▸ **EXERCISE GOAL**
In the listing below, a line holding "Task: Expand Недавно" and a line holding "The height and width of the screenshot is (658, 1497)." mark the range. Retype both exactly, with all lines between them.

▸ **DATA FOR THIS TASK**
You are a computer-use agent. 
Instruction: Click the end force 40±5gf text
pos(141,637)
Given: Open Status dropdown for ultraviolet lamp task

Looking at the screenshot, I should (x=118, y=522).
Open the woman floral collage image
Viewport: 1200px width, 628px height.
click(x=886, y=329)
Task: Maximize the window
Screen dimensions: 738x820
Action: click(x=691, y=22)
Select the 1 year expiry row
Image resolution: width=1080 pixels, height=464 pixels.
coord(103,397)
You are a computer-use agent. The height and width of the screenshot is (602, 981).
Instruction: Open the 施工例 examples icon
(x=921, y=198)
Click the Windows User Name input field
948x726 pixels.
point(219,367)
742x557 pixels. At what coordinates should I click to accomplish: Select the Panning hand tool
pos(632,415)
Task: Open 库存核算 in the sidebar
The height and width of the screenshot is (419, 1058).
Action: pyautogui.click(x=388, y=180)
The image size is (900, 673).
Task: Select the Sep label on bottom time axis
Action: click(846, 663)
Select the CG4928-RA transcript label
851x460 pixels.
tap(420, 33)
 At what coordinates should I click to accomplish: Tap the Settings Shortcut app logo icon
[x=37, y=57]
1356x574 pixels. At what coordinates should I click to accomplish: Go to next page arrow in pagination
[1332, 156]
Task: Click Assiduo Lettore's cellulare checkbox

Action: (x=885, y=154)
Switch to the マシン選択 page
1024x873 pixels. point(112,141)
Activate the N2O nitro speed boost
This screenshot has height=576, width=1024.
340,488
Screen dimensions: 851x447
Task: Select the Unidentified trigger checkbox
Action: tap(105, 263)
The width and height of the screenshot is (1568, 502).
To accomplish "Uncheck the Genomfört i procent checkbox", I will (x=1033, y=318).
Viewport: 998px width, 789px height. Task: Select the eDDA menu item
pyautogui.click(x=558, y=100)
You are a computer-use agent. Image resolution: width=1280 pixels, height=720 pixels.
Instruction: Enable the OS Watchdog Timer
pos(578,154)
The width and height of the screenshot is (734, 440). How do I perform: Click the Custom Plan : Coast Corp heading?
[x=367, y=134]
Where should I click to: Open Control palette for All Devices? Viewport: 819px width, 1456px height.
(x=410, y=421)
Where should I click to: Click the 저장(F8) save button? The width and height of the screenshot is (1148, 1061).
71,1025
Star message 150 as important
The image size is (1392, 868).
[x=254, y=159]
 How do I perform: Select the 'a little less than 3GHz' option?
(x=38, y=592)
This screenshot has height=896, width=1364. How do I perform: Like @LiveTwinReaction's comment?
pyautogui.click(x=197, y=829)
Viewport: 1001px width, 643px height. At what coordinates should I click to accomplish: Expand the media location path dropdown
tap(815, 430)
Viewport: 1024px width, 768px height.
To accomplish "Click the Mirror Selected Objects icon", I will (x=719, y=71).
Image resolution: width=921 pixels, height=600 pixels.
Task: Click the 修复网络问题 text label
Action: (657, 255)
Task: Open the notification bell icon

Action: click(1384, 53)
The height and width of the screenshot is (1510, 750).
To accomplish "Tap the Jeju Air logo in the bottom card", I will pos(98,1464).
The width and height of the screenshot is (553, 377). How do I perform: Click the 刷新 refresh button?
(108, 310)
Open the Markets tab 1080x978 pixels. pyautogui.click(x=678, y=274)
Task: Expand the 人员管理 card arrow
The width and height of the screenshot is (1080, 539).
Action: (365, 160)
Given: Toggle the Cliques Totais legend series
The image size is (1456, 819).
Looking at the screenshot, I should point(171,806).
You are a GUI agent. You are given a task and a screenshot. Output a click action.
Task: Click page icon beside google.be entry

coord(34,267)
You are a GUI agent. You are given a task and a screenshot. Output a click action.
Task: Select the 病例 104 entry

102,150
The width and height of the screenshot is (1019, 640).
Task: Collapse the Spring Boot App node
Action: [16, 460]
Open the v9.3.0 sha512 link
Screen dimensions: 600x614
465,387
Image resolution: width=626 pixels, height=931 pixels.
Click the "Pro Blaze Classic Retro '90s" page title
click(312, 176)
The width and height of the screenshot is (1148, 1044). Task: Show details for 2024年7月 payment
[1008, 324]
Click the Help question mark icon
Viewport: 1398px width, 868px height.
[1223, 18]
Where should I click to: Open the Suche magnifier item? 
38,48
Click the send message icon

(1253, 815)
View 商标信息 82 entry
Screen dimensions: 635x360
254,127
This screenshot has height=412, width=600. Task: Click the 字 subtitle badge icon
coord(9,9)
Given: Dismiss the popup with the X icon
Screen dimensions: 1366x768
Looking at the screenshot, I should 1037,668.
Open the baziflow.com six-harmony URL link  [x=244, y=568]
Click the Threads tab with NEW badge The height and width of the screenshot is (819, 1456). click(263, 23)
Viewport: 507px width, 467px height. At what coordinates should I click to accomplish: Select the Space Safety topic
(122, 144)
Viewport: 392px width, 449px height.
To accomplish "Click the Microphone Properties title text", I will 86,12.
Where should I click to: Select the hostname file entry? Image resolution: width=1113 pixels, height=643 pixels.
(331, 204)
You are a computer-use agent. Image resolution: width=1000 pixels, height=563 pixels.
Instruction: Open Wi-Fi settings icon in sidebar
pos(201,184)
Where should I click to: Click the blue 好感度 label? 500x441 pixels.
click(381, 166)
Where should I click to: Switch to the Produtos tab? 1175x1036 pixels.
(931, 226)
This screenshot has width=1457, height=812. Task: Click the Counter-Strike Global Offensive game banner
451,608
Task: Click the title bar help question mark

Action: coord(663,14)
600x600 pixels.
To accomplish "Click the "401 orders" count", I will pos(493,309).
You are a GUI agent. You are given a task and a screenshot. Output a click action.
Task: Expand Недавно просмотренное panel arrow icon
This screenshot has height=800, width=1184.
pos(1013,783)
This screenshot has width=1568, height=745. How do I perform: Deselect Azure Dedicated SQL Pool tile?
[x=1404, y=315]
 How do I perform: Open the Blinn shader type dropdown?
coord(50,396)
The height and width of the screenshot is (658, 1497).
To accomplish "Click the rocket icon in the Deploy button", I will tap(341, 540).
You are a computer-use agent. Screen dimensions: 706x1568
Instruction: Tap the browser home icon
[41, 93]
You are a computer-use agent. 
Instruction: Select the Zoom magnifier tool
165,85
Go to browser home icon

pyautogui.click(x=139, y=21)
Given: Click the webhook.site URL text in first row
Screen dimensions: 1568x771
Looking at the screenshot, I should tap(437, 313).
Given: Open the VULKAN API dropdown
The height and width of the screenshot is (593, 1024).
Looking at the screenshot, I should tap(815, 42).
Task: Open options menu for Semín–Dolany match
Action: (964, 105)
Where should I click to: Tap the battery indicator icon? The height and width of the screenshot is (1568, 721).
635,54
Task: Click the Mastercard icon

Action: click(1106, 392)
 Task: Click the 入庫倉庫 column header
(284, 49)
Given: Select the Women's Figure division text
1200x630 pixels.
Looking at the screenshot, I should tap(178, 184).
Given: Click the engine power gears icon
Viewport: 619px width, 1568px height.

▸ **YOUR RESPONSE**
Task: Expand Недавно просмотренное panel arrow icon
This screenshot has height=800, width=1184.
pos(1013,783)
This screenshot has width=1568, height=745. How do I perform: Deselect Azure Dedicated SQL Pool tile?
[x=1404, y=315]
 How do I perform: Open the Blinn shader type dropdown?
coord(50,396)
The height and width of the screenshot is (658, 1497).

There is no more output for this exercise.